In resisting certification of the proposed class proceeding, Expedia argued Magill failed to satisfy the identifiable class criterion of the Class Proceedings Act. In order to certify a class proceeding, s. 5(1)(b) of the act requires the existence of an identifiable class of two or more persons that would be represented by the representative plaintiff.
The defendants argued the identifiable class requirement should be used as a gatekeeper mechanism to filter out class actions that provide no social utility.
Since Magill did not file evidence from anyone other than himself seeking to assert a claim, argued the defendants, there appeared to be too few putative class members interested in achieving access to justice or the behaviour modification of the defendants. As the gatekeeper, the defendants urged the judge to deny certification because the class proceeding lacked social utility.
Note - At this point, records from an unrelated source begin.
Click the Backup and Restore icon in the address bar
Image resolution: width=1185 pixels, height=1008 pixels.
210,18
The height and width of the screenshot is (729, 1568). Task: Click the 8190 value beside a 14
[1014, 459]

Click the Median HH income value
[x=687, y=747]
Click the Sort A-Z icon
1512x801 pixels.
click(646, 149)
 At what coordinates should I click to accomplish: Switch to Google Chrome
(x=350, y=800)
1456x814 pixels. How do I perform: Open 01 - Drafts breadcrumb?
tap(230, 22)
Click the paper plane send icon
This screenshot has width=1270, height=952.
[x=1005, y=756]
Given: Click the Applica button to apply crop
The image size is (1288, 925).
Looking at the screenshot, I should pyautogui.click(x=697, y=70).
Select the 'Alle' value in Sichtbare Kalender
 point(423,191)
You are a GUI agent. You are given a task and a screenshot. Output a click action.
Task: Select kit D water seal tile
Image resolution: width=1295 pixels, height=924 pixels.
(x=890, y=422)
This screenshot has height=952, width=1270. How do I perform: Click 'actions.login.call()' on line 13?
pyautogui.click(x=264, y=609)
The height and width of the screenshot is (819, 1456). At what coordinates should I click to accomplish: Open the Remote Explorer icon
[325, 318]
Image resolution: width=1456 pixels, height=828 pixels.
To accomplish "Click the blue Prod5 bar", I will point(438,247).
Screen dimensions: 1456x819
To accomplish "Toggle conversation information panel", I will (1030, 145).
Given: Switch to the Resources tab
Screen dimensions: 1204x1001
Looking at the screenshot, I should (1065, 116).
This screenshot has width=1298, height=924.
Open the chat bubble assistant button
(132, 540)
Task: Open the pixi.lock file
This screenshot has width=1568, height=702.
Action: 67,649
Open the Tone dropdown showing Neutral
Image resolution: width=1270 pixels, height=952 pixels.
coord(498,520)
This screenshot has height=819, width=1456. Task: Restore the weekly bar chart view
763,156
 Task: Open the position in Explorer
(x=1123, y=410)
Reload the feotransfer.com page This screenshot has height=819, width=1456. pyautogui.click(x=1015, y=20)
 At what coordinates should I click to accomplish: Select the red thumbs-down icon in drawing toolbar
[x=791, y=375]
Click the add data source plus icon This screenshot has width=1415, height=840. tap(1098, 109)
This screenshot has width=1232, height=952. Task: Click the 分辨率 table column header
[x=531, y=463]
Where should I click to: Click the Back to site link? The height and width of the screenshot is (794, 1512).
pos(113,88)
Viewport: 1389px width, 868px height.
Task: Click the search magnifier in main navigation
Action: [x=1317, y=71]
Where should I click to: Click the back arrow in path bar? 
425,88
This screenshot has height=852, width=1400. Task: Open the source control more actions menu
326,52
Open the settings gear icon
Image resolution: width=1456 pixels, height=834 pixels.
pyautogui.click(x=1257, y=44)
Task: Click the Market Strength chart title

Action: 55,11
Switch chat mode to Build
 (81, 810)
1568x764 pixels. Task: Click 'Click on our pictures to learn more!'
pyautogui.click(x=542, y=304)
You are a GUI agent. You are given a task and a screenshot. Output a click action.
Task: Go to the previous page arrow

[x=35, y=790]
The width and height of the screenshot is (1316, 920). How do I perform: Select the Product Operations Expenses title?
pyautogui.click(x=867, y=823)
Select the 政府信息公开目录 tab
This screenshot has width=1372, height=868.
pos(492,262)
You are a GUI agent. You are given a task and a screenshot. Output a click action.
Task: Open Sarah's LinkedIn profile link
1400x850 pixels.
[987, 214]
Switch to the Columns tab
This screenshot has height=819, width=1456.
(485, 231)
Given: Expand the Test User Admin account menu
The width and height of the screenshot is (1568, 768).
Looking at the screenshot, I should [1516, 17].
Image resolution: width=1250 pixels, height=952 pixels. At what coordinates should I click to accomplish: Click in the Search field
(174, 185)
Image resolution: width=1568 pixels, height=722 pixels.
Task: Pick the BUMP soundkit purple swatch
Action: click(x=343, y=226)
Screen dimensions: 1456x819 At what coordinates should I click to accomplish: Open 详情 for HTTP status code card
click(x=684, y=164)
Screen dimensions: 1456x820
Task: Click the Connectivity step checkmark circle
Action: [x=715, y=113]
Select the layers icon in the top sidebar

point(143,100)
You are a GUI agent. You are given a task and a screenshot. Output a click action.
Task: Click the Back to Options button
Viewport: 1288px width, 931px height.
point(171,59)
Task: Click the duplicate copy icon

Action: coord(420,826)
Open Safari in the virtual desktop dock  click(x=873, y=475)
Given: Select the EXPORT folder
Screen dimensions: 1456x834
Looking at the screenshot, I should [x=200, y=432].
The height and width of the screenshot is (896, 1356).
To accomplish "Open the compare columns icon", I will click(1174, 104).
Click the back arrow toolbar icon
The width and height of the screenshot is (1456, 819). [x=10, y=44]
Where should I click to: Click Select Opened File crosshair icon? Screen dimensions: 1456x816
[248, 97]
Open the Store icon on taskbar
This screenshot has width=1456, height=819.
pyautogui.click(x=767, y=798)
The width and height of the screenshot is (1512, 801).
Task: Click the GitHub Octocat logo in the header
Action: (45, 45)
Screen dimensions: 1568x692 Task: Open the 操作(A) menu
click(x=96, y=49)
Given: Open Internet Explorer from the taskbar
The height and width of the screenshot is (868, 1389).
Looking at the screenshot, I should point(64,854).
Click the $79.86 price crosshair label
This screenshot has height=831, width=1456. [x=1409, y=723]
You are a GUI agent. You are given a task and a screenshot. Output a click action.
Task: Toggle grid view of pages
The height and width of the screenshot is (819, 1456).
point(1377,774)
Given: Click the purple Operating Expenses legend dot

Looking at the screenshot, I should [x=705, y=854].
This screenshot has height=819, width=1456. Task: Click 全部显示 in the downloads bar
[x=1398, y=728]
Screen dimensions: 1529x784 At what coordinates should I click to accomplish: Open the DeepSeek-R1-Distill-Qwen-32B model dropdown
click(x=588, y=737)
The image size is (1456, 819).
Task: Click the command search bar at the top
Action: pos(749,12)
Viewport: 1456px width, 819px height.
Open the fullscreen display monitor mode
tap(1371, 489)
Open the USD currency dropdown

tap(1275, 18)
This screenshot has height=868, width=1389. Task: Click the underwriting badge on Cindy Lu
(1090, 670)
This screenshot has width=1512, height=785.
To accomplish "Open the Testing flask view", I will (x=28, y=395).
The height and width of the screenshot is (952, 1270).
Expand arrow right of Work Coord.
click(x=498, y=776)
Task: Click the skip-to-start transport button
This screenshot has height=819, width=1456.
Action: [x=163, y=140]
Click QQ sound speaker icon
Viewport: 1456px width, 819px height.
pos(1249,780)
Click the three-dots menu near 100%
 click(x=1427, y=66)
Perell rejected the notion that numerousity could be used as a proxy for social utility. For example, where class members have very small claims, class members may be indifferent, which might be reflected by a dearth of evidence from other class members. Nevertheless, behaviour modification will remain a strong rationale for a class action.
Perell also rejected the defendants’ submission that social utility should play a role at the certification stage. It is improper for a certification judge to engage in an exercise of weighing utility in order to filter out class actions that fall below a certain utility threshold. As Perell stated, social utility is not a juristic element and is more a matter of policy or political debate.
In addition, measuring social utility would be difficult and would be inconsistent with the design of the certification criteria, which are not for probing the social utility of any particular class proceeding any more than they are to probe the merits of the proposed class action. Although the certification motion is an important screening mechanism to protect defendants from being unjustifiably embroiled in complex and costly litigation, it may do so only by weeding out claims that are not appropriate for class actions. This careful screening process highlights the gatekeeping role of the court to ensure a claim meets the technical and procedural elements of certification.
It was never intended that judges take a “holistic approach” that would measure whether a “good” class action should be certified or whether a “bad” class action would not service the purposes of the class proceedings legislation and should not be certified. Nor was it ever intended that judges look at the proposed case to see if enough people have complained about the issue to make a class action worthwhile.
The certification test contains the tools judges need to weed out cases that are not suitable for class action treatment. They do not need to resort to or invent other tools, especially at the request of defence counsel.
This characterization of the certification test is in the best interests of both the plaintiff and the defendant, as it will result in lower costs to the parties as well as the expeditious resolution of this stage of the proceedings, which is what the drafters intended.